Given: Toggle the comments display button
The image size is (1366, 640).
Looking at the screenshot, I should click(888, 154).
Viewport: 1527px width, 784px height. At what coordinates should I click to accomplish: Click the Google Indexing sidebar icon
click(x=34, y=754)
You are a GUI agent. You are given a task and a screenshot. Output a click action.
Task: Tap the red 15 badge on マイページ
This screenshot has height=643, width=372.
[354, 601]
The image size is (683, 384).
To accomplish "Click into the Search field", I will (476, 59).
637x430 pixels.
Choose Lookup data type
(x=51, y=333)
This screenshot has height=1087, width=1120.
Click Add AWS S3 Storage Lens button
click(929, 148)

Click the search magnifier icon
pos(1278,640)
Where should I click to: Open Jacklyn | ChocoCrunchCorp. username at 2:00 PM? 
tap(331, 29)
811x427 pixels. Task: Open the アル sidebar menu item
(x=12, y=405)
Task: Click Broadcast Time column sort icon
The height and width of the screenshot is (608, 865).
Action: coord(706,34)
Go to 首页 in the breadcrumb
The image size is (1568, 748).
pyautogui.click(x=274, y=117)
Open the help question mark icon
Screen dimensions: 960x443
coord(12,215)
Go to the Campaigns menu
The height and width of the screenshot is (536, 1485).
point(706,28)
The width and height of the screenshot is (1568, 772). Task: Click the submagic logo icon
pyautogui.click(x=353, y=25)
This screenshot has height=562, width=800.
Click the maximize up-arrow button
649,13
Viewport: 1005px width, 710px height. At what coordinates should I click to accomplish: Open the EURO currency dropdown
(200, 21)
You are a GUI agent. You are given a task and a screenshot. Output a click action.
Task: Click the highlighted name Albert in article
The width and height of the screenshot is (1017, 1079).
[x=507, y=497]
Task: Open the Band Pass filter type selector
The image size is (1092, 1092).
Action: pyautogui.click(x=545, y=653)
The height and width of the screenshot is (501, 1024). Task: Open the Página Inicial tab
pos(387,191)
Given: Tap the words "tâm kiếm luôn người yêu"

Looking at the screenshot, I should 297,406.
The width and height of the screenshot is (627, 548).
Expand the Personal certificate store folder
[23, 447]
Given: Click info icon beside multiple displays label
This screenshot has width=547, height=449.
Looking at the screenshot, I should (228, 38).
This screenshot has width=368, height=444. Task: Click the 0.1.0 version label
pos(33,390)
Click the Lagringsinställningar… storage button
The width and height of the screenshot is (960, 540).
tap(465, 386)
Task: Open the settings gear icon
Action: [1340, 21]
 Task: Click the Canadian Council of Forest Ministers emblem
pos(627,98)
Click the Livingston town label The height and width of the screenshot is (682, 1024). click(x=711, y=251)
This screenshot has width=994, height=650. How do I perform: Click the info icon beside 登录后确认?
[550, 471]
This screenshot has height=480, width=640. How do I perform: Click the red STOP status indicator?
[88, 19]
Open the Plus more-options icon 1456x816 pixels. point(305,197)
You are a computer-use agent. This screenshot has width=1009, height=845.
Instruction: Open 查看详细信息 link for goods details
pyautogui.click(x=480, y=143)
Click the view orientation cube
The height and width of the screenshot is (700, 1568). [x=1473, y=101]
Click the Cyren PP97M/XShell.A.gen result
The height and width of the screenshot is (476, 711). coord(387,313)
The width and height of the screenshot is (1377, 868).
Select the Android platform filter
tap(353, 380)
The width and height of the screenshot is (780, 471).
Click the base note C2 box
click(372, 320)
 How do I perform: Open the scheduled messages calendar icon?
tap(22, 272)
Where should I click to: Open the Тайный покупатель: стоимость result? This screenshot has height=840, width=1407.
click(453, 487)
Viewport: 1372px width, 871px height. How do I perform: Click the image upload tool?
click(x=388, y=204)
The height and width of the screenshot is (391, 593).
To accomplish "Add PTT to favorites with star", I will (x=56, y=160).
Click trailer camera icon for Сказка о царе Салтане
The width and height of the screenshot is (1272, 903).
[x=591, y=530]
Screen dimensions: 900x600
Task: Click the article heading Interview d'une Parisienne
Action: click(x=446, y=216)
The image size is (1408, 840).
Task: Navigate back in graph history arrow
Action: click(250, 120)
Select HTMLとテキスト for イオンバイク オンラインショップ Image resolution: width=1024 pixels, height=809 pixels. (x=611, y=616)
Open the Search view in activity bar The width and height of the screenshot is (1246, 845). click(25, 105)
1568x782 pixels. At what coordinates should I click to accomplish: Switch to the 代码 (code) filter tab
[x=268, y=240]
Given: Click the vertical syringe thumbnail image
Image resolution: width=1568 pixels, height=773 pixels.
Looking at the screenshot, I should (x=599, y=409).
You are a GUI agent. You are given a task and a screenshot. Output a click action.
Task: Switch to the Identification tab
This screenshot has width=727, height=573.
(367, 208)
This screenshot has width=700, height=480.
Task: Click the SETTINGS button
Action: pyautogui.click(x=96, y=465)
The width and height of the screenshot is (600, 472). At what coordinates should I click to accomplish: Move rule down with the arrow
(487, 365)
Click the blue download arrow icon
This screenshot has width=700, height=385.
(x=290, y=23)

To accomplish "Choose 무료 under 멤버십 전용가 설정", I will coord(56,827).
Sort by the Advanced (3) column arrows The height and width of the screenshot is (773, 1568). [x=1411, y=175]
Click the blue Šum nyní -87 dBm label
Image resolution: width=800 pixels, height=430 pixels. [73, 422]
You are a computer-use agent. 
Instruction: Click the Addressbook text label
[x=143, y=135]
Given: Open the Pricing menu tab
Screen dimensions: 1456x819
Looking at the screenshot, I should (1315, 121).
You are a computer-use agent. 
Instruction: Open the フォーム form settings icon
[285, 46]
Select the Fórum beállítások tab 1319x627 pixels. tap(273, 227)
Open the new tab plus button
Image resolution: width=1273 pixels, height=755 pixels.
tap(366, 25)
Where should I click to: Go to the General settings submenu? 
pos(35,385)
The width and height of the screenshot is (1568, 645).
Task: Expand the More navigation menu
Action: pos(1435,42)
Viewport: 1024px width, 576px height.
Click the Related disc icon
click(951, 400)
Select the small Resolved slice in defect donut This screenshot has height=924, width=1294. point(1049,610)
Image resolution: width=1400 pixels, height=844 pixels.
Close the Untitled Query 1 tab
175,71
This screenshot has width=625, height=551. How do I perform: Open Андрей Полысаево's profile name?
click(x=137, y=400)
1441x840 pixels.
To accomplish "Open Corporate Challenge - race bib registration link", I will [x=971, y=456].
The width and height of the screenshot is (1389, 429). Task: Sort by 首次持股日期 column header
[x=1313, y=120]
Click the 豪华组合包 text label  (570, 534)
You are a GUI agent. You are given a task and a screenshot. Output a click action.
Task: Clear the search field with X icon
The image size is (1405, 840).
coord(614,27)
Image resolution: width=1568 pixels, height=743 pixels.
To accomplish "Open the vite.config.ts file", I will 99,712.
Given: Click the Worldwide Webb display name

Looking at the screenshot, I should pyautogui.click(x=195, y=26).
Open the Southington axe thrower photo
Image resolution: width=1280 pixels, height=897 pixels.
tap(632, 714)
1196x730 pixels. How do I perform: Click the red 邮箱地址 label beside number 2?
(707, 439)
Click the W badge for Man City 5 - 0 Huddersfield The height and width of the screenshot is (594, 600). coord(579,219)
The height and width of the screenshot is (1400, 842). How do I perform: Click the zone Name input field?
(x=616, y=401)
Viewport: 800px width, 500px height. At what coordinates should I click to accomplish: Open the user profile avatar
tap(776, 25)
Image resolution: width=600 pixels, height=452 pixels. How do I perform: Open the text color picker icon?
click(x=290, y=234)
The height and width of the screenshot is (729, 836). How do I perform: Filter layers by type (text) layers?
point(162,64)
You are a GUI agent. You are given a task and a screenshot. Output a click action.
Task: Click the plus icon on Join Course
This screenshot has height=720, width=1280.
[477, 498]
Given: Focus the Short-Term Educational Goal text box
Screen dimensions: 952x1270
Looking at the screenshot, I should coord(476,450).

*****

Yapılacak İş =
Lütfen listeden "Given: Click the vertical" ifadesinin geçtiği satırdan başlayıp "Select the small" ifadesinin geçtiği satırda durarak, bu iki satır da dahil olmak üzere aradaki satırları hiç değiştirmeden yazın.

Sonuç =
Given: Click the vertical syringe thumbnail image
Image resolution: width=1568 pixels, height=773 pixels.
Looking at the screenshot, I should (x=599, y=409).
You are a GUI agent. You are given a task and a screenshot. Output a click action.
Task: Switch to the Identification tab
This screenshot has width=727, height=573.
(367, 208)
This screenshot has width=700, height=480.
Task: Click the SETTINGS button
Action: pyautogui.click(x=96, y=465)
The width and height of the screenshot is (600, 472). At what coordinates should I click to accomplish: Move rule down with the arrow
(487, 365)
Click the blue download arrow icon
This screenshot has width=700, height=385.
(x=290, y=23)

To accomplish "Choose 무료 under 멤버십 전용가 설정", I will coord(56,827).
Sort by the Advanced (3) column arrows The height and width of the screenshot is (773, 1568). [x=1411, y=175]
Click the blue Šum nyní -87 dBm label
Image resolution: width=800 pixels, height=430 pixels. [73, 422]
You are a computer-use agent. 
Instruction: Click the Addressbook text label
[x=143, y=135]
Given: Open the Pricing menu tab
Screen dimensions: 1456x819
Looking at the screenshot, I should (1315, 121).
You are a computer-use agent. 
Instruction: Open the フォーム form settings icon
[285, 46]
Select the Fórum beállítások tab 1319x627 pixels. tap(273, 227)
Open the new tab plus button
Image resolution: width=1273 pixels, height=755 pixels.
tap(366, 25)
Where should I click to: Go to the General settings submenu? 
pos(35,385)
The width and height of the screenshot is (1568, 645).
Task: Expand the More navigation menu
Action: pos(1435,42)
Viewport: 1024px width, 576px height.
Click the Related disc icon
click(951, 400)
Select the small Resolved slice in defect donut This screenshot has height=924, width=1294. point(1049,610)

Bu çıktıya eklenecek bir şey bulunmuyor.